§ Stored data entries
····················

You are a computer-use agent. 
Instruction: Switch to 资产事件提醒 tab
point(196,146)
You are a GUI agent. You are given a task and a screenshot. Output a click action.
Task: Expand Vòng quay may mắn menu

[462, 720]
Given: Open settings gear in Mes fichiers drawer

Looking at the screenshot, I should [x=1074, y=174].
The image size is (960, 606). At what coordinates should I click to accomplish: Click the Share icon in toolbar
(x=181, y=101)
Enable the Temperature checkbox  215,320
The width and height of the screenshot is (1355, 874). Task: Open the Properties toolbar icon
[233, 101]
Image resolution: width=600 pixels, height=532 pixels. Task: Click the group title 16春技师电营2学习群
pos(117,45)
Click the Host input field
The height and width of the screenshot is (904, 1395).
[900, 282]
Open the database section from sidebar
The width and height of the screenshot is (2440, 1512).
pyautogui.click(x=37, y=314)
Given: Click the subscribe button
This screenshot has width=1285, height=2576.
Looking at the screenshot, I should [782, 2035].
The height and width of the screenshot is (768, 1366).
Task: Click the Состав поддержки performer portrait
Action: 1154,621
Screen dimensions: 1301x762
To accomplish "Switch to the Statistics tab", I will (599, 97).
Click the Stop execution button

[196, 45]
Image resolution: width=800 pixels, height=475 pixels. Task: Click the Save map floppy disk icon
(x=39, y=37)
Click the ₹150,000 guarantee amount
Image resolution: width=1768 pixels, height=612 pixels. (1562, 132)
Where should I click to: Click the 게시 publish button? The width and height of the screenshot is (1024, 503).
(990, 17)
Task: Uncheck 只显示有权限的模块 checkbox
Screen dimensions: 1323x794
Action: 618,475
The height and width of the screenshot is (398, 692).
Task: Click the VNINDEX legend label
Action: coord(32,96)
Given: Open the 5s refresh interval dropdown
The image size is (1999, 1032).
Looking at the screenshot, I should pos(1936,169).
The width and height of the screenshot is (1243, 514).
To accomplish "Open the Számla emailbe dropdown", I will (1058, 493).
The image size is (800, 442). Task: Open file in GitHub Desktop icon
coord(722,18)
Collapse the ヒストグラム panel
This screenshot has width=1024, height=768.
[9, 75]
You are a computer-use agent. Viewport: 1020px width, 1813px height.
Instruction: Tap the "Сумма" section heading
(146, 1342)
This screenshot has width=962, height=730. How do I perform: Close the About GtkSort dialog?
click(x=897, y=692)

····················

§ YOUR ASSIGNMENT
Print out every record, character for character.

§ REPLY TO THE TASK
You are a computer-use agent. 
Instruction: Switch to 资产事件提醒 tab
point(196,146)
You are a GUI agent. You are given a task and a screenshot. Output a click action.
Task: Expand Vòng quay may mắn menu

[462, 720]
Given: Open settings gear in Mes fichiers drawer

Looking at the screenshot, I should [x=1074, y=174].
The image size is (960, 606). At what coordinates should I click to accomplish: Click the Share icon in toolbar
(x=181, y=101)
Enable the Temperature checkbox  215,320
The width and height of the screenshot is (1355, 874). Task: Open the Properties toolbar icon
[233, 101]
Image resolution: width=600 pixels, height=532 pixels. Task: Click the group title 16春技师电营2学习群
pos(117,45)
Click the Host input field
The height and width of the screenshot is (904, 1395).
[900, 282]
Open the database section from sidebar
The width and height of the screenshot is (2440, 1512).
pyautogui.click(x=37, y=314)
Given: Click the subscribe button
This screenshot has width=1285, height=2576.
Looking at the screenshot, I should [782, 2035].
The height and width of the screenshot is (768, 1366).
Task: Click the Состав поддержки performer portrait
Action: 1154,621
Screen dimensions: 1301x762
To accomplish "Switch to the Statistics tab", I will (599, 97).
Click the Stop execution button

[196, 45]
Image resolution: width=800 pixels, height=475 pixels. Task: Click the Save map floppy disk icon
(x=39, y=37)
Click the ₹150,000 guarantee amount
Image resolution: width=1768 pixels, height=612 pixels. (1562, 132)
Where should I click to: Click the 게시 publish button? The width and height of the screenshot is (1024, 503).
(990, 17)
Task: Uncheck 只显示有权限的模块 checkbox
Screen dimensions: 1323x794
Action: 618,475
The height and width of the screenshot is (398, 692).
Task: Click the VNINDEX legend label
Action: coord(32,96)
Given: Open the 5s refresh interval dropdown
The image size is (1999, 1032).
Looking at the screenshot, I should pos(1936,169).
The width and height of the screenshot is (1243, 514).
To accomplish "Open the Számla emailbe dropdown", I will (1058, 493).
The image size is (800, 442). Task: Open file in GitHub Desktop icon
coord(722,18)
Collapse the ヒストグラム panel
This screenshot has width=1024, height=768.
[9, 75]
You are a computer-use agent. Viewport: 1020px width, 1813px height.
Instruction: Tap the "Сумма" section heading
(146, 1342)
This screenshot has width=962, height=730. How do I perform: Close the About GtkSort dialog?
click(x=897, y=692)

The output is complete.